You've got the perfect shot of a cityscape from your hotel room -- if it weren't for those pesky reflections in the window.
Photographers are often stymied by their own reflection or that of their camera when shooting through glass, but researchers at MIT and Google Research have developed a method to remove them automatically.
The technique finds glass reflections in photos by using the fact that they're usually made up of two reflections, one slightly offset from the other.
The two reflections can be caused by double panes in windows or even a single, thick pane, resulting in a double or "ghosted" reflection. Since the second reflection is a set distance from the first, the researchers used an algorithm to distinguish the reflections from all the other data in the image.
The algorithm, using a technique developed by MIT's Daniel Zoran and Yair Weiss of Hebrew University of Jerusalem, separates images into 8-by-8-pixel squares. It uses statistics related to the pixels to first detect the separation between the two reflections and then remove the reflections.
The algorithm was trained using tens of thousands of images in databases, and the researchers say it can work in most situations.
Sample images distributed by MIT and in the researchers' paper on the topic showed a variety of results.
In one, the original image shows a fire-escape staircase shot through a window, with the photographer's reflection clearly visible. After processing with the algorithm, the reflection is nearly all gone from the photo, but faint traces of the person's face are visible in the wall by the fire escape.
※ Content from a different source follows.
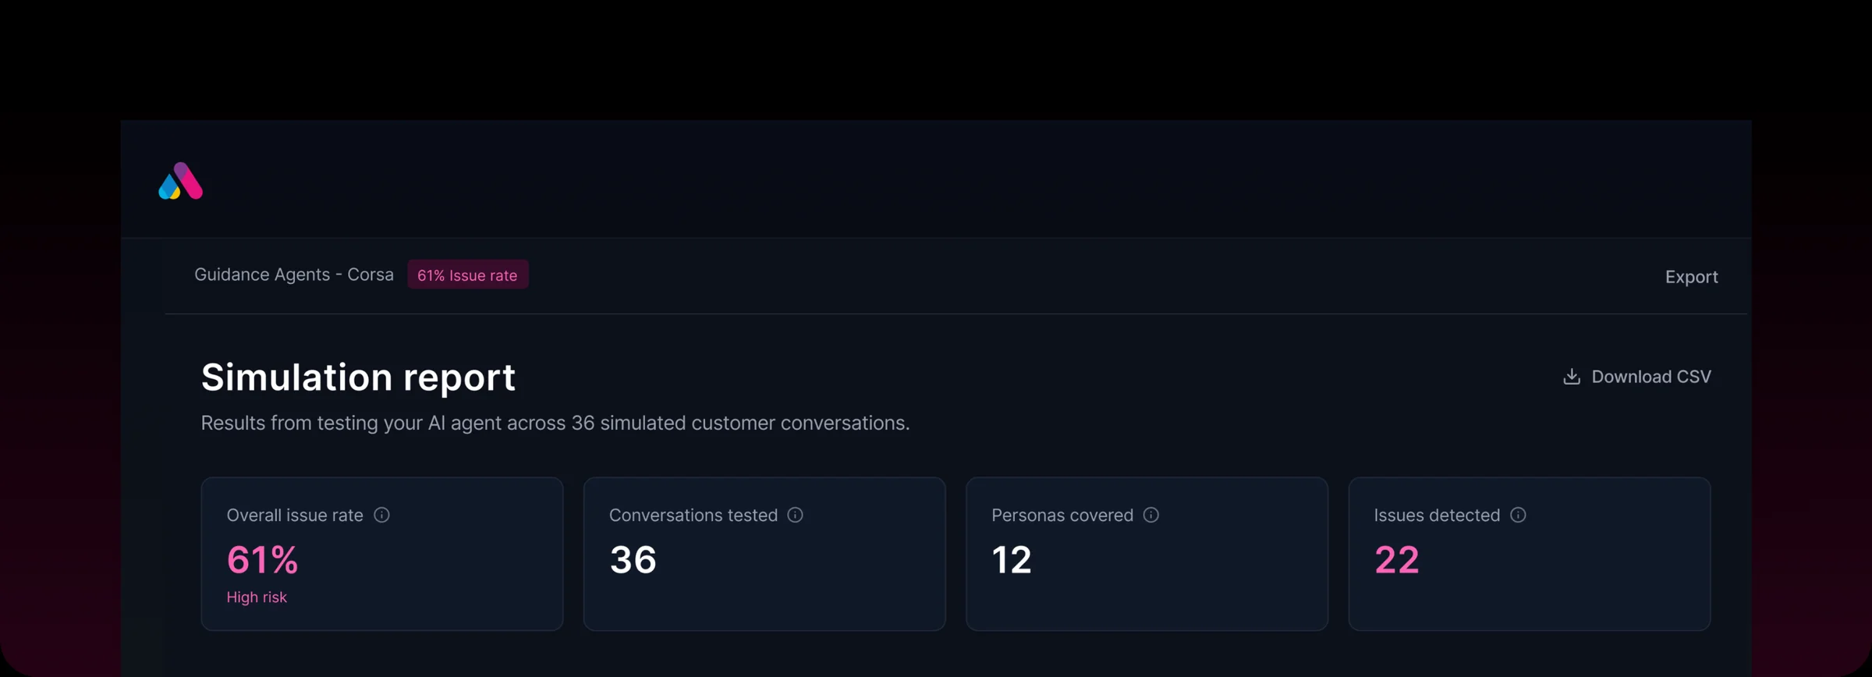Screen dimensions: 1872x677
Task: Open the Issues detected card
Action: [1530, 554]
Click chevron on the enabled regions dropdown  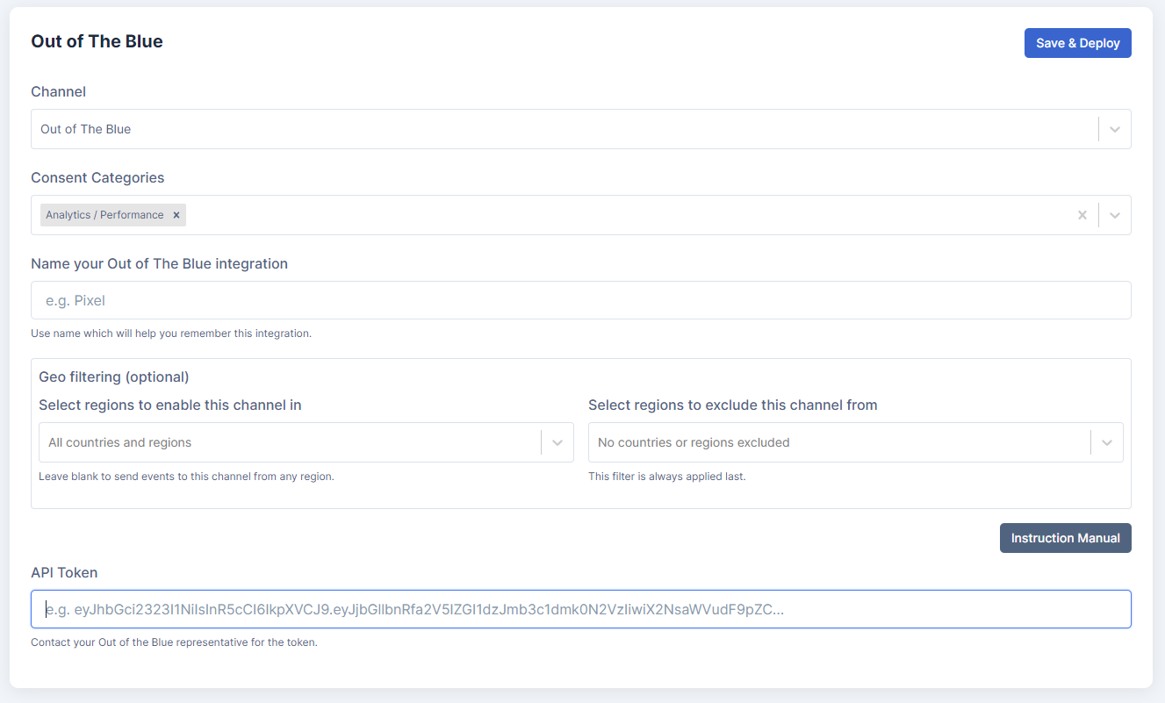pyautogui.click(x=557, y=442)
With refinements, such image-processing software could be useful in smartphones and digital cameras. It could also help machines that use computer vision, such as robots and self-driving cars, make sense of environments where reflections are present.
"The work has potential in improving degraded pictures due to window reflection, like when window shopping," graduate student YiChang Shih from MIT's Computer Science and Artificial Intelligence Laboratory said via email.
Shih said he wants to make the algorithm's ability to detect reflections more robust, but he wouldn't say if or when the research could be commercialized.
The research is to be presented at the Computer Vision and Pattern Recognition conference in Boston in June.